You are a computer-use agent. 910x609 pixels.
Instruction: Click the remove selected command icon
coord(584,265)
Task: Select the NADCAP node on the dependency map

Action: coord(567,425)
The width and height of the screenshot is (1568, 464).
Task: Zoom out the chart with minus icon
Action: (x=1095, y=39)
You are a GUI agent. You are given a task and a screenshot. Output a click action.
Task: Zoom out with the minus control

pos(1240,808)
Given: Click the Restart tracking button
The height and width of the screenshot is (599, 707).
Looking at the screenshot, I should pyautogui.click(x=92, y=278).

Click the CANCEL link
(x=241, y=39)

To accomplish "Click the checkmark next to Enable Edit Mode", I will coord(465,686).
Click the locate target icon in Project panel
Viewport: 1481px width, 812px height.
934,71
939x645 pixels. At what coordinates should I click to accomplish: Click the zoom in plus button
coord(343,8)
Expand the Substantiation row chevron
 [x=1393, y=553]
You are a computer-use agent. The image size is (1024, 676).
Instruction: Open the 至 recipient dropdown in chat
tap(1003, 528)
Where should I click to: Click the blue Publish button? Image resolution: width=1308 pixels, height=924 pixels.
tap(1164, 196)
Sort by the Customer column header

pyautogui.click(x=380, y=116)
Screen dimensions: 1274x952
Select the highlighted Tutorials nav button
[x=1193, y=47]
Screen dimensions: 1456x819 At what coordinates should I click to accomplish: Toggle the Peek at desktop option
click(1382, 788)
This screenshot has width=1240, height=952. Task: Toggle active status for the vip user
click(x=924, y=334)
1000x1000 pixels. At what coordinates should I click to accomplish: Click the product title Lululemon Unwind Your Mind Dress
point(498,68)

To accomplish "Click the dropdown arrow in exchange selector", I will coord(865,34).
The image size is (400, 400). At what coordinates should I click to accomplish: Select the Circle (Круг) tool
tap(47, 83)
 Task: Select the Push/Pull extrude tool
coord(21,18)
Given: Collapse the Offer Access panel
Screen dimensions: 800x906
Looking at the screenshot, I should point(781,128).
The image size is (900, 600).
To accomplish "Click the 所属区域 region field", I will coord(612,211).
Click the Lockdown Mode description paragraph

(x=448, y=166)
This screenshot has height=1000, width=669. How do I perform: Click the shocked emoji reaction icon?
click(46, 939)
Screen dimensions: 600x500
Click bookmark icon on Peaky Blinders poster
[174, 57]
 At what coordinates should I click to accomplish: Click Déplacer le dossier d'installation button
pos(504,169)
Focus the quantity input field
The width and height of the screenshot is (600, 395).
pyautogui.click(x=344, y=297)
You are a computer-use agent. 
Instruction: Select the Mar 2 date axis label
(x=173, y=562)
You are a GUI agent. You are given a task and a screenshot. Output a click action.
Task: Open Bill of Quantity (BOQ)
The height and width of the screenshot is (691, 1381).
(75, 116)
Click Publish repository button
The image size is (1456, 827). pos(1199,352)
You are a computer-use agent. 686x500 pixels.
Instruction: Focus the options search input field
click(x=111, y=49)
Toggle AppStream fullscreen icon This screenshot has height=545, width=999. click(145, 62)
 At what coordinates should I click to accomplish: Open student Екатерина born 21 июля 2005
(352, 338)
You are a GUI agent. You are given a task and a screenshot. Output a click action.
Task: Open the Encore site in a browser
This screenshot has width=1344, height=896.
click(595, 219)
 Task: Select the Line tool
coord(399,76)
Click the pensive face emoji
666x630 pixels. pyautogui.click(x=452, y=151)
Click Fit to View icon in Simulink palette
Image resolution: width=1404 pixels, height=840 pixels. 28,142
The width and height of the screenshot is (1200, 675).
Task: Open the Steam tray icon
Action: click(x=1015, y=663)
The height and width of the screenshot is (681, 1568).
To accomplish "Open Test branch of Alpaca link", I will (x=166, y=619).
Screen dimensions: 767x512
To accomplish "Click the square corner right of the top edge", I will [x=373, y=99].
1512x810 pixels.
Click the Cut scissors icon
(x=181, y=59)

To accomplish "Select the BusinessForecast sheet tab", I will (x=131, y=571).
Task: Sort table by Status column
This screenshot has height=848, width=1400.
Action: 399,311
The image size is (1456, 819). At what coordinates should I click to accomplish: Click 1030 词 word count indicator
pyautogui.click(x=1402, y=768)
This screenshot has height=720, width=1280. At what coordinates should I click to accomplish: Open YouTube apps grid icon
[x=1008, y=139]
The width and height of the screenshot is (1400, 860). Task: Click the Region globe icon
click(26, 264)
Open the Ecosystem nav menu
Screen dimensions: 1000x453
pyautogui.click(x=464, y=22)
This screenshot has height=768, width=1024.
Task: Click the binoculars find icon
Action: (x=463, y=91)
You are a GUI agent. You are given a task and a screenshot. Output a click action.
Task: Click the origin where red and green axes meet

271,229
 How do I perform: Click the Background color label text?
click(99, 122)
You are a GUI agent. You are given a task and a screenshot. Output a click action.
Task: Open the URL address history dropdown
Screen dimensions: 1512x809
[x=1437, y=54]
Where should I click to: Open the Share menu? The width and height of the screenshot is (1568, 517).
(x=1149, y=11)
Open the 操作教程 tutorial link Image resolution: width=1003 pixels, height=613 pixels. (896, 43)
◆ ◆ ◆ ◆ ◆ ◆ ◆
→ **Set problem**:
Copy out the entries above word for word, from the very first line through the line containing "[x=1393, y=553]", including both.

→ **Final result**:
You are a computer-use agent. 910x609 pixels.
Instruction: Click the remove selected command icon
coord(584,265)
Task: Select the NADCAP node on the dependency map

Action: coord(567,425)
The width and height of the screenshot is (1568, 464).
Task: Zoom out the chart with minus icon
Action: (x=1095, y=39)
You are a GUI agent. You are given a task and a screenshot. Output a click action.
Task: Zoom out with the minus control

pos(1240,808)
Given: Click the Restart tracking button
The height and width of the screenshot is (599, 707).
Looking at the screenshot, I should pyautogui.click(x=92, y=278).

Click the CANCEL link
(x=241, y=39)

To accomplish "Click the checkmark next to Enable Edit Mode", I will coord(465,686).
Click the locate target icon in Project panel
Viewport: 1481px width, 812px height.
934,71
939x645 pixels. At what coordinates should I click to accomplish: Click the zoom in plus button
coord(343,8)
Expand the Substantiation row chevron
 [x=1393, y=553]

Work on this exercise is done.